(Aim of the task):
Copy out every one of the entries below, character for character and without any changes.

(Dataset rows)
* START *
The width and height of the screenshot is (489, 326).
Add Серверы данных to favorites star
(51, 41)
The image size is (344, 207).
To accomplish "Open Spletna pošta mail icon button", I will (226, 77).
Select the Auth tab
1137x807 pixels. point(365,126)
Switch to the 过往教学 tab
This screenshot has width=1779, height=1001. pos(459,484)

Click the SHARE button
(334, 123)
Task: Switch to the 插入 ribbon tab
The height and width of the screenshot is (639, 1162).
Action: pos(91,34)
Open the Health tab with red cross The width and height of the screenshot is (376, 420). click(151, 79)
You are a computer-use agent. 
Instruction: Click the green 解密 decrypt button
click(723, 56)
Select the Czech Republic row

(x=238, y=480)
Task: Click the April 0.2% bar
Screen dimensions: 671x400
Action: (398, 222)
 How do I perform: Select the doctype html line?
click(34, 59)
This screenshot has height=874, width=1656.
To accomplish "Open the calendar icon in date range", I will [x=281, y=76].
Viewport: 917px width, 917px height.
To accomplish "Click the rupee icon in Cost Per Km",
* END *
(Problem solution):
The width and height of the screenshot is (489, 326).
Add Серверы данных to favorites star
(51, 41)
The image size is (344, 207).
To accomplish "Open Spletna pošta mail icon button", I will (226, 77).
Select the Auth tab
1137x807 pixels. point(365,126)
Switch to the 过往教学 tab
This screenshot has width=1779, height=1001. pos(459,484)

Click the SHARE button
(334, 123)
Task: Switch to the 插入 ribbon tab
The height and width of the screenshot is (639, 1162).
Action: pos(91,34)
Open the Health tab with red cross The width and height of the screenshot is (376, 420). click(151, 79)
You are a computer-use agent. 
Instruction: Click the green 解密 decrypt button
click(723, 56)
Select the Czech Republic row

(x=238, y=480)
Task: Click the April 0.2% bar
Screen dimensions: 671x400
Action: (398, 222)
 How do I perform: Select the doctype html line?
click(34, 59)
This screenshot has height=874, width=1656.
To accomplish "Open the calendar icon in date range", I will [x=281, y=76].
Viewport: 917px width, 917px height.
To accomplish "Click the rupee icon in Cost Per Km",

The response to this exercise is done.